- [STUDY QUESTIONS]
1. Answer these questions about the GloVe notebook:
(a) What dimensionality do the GloVe embeddings have?
(b) Which column does the code drop from the loaded CSV data?
(c) What name is passed to gensim's downloader to load the vectors?
2. Repeat, unchanged, the stretch of the GloVe notebook that starts at the words containing "My approach tokenizes, removes" and ends with "80/20 train-test split.".
3. Decide whether each statement agrees with the GloVe notebook. Answer yes or no, and quote the words from the notebook that settle it.
(a) The stopwords download completed without error.
(b) Each input is represented by averaging the GloVe embeddings of its words.
(c) The trained classifier is a support vector machine.

+++ EXCERPT PROVIDED +++

My approach tokenizes, removes stopwords, and lemmatizes the tokens prior to vectorizing the words via GloVe embeddings. I used 300-dimensional GloVe embeddings that were pre-trained on a dump of 6B tokens and 400K vocabulary words from the Wikipedia and GigaWord datasets (see more details here: https://nlp.stanford.edu/projects/glove/). The final representation for each input was the average of the GloVe embeddings for each word. Lastly, I trained a k-nearest neighbor classifier using an 80/20 train-test split.

In [1]:
import matplotlib.pyplot as plt
import pandas as pd
import numpy as np
import nltk
from nltk.corpus import stopwords
import math
import tqdm
import gensim.downloader

In [2]:
data = pd.read_csv("movie-plots-student.csv")
data = data.drop(columns="Unnamed: 0")
text = list(data["Plot"])

In [3]:
label_vals = np.unique(data["Genre"])
label2idx = {label:idx for idx, label in enumerate(label_vals)}
idx2label = {idx:label for label, idx in label2idx.items()}

In [4]:
nltk.download("stopwords")
stoplist = stopwords.words("english")

[nltk_data] Error loading stopwords: <urlopen error [SSL:
[nltk_data]     CERTIFICATE_VERIFY_FAILED] certificate verify failed:
[nltk_data]     unable to get local issuer certificate (_ssl.c:1108)>


In [5]:
glove_vectors = gensim.downloader.load('glove-wiki-gigaword-300')

+++ INFORMATION GIVEN +++

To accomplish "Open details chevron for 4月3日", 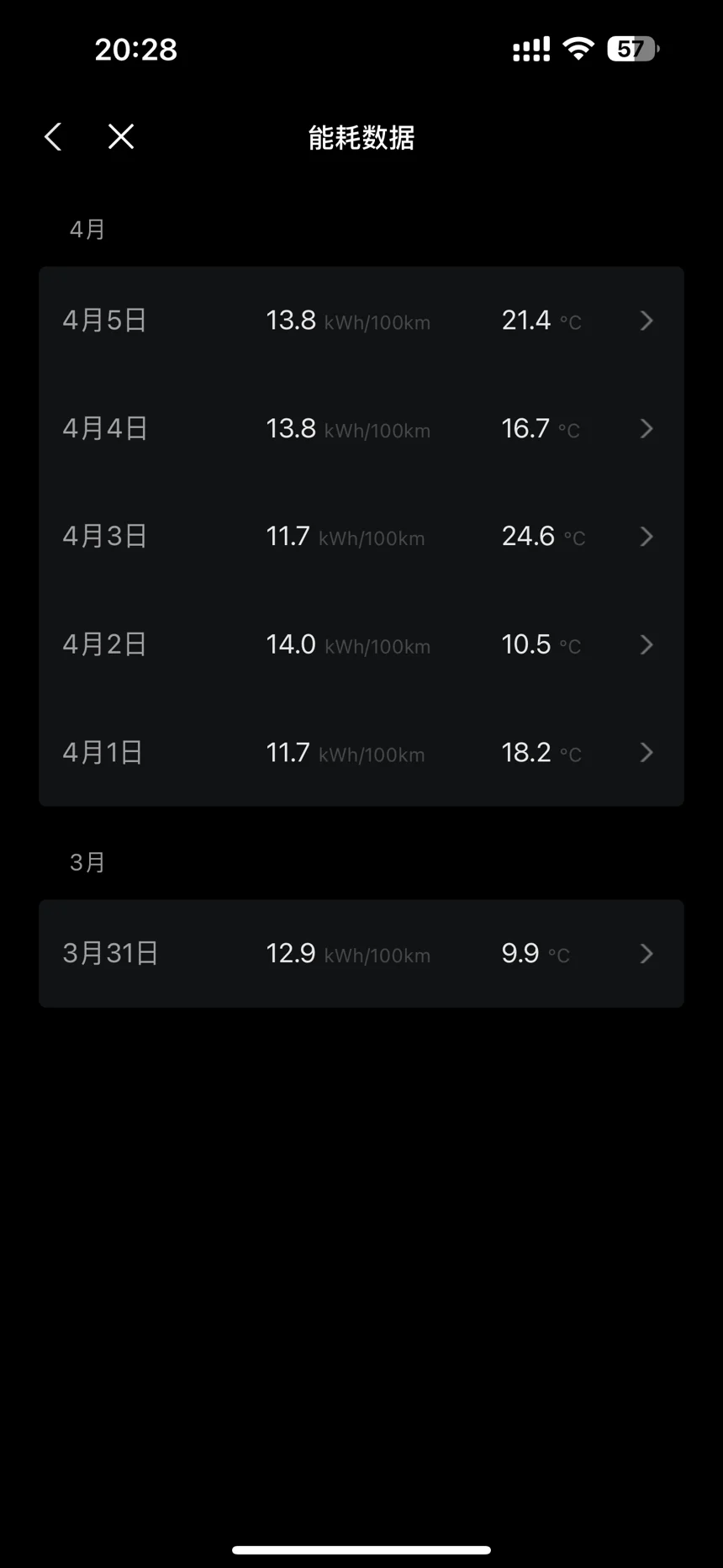I will pyautogui.click(x=646, y=537).
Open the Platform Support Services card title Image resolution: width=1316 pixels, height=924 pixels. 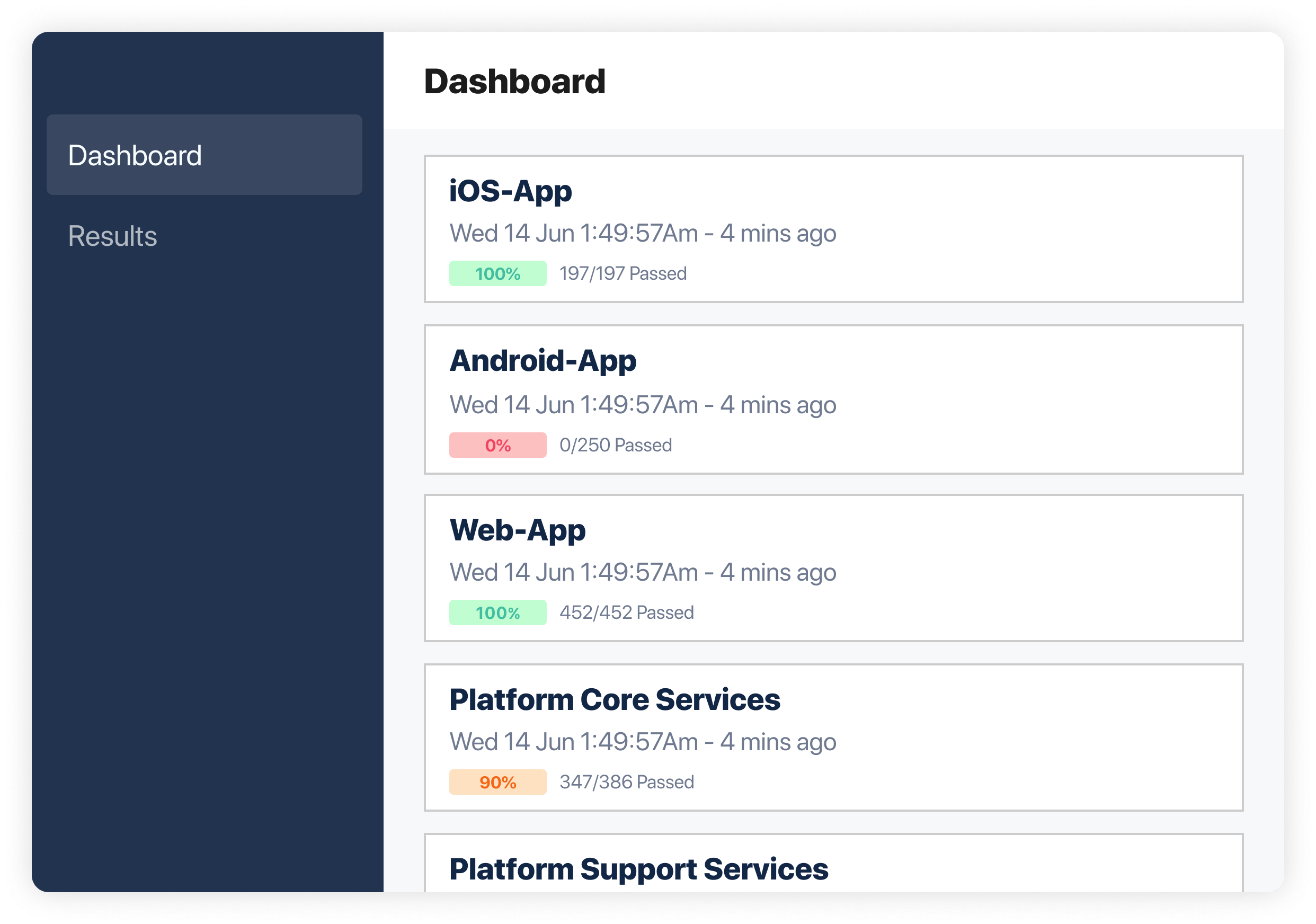638,869
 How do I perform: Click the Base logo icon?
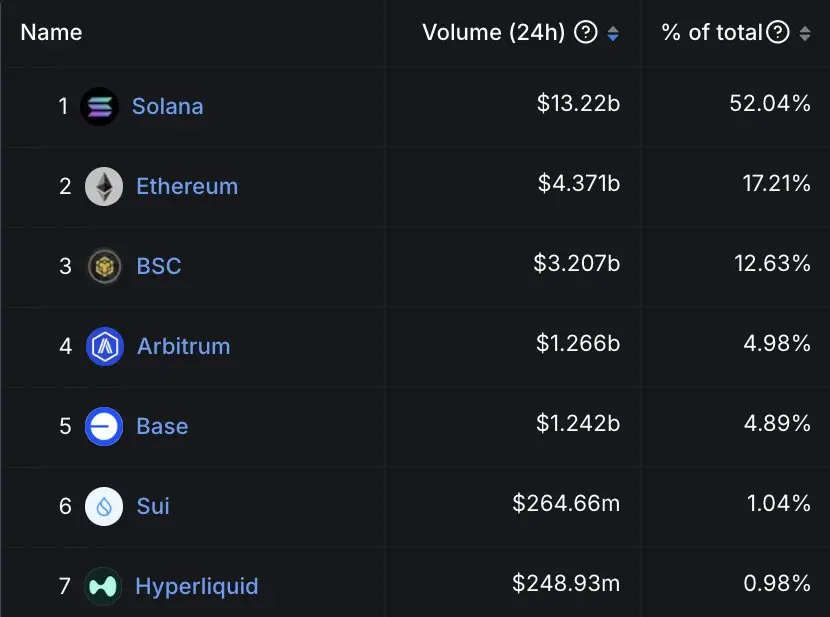point(104,426)
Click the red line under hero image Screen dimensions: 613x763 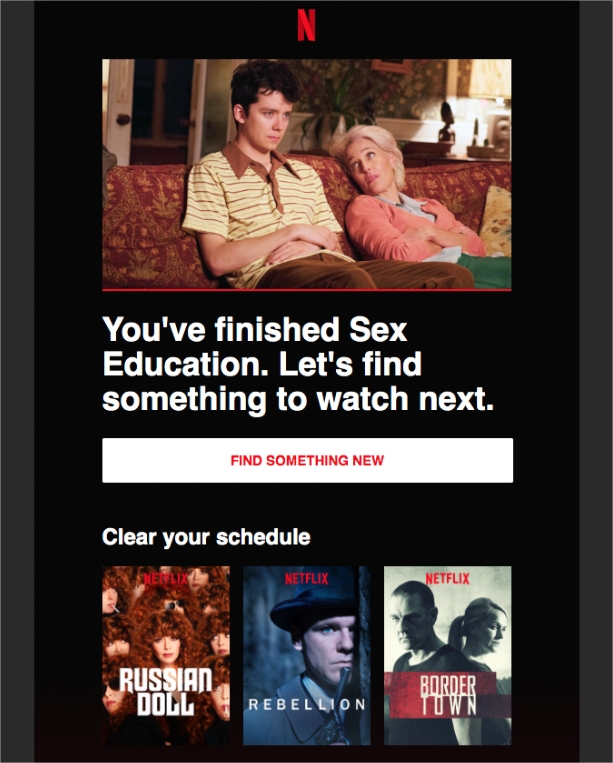pos(306,290)
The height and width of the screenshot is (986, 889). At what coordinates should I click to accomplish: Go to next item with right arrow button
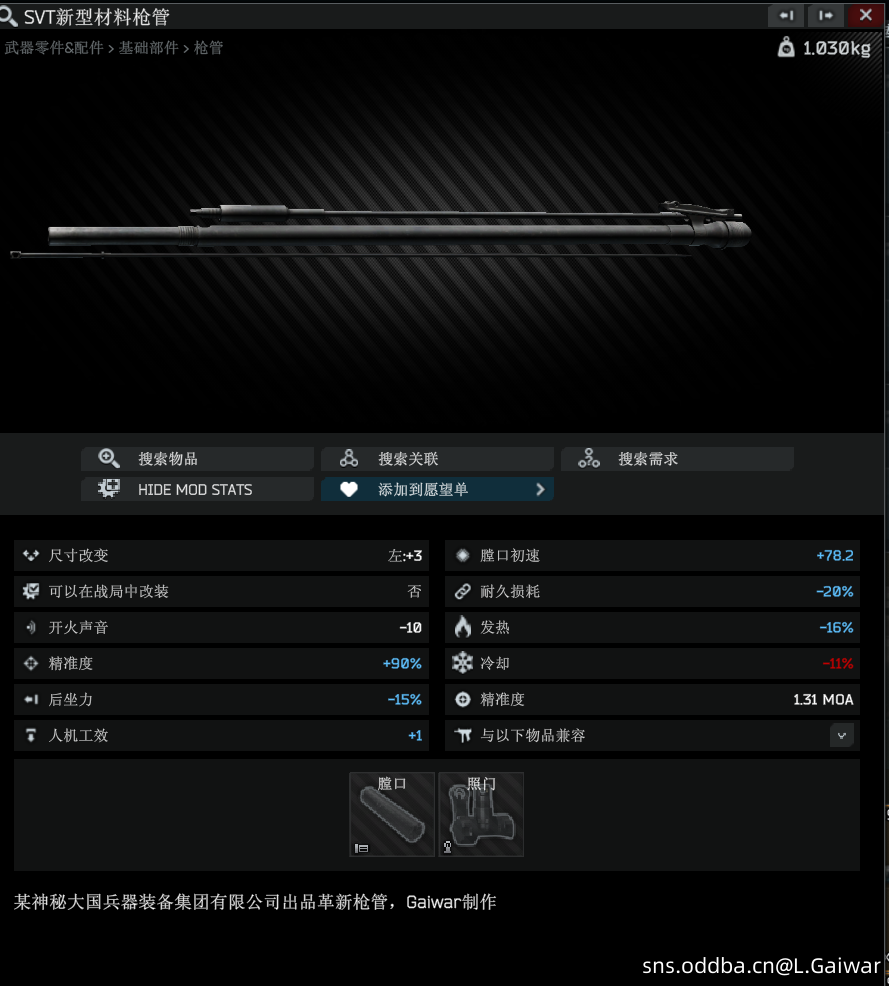point(826,16)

+++

- [OUTPUTS BY TASK]
1.
(a) 300 dimensions.
(b) "Unnamed: 0".
(c) 'glove-wiki-gigaword-300'.

2.
My approach tokenizes, removes stopwords, and lemmatizes the tokens prior to vectorizing the words via GloVe embeddings. I used 300-dimensional GloVe embeddings that were pre-trained on a dump of 6B tokens and 400K vocabulary words from the Wikipedia and GigaWord datasets (see more details here: https://nlp.stanford.edu/projects/glove/). The final representation for each input was the average of the GloVe embeddings for each word. Lastly, I trained a k-nearest neighbor classifier using an 80/20 train-test split.

3.
(a) No: "Error loading stopwords"
(b) Yes: "The final representation for each input was the average of the GloVe embeddings for each word."
(c) No: "I trained a k-nearest neighbor classifier"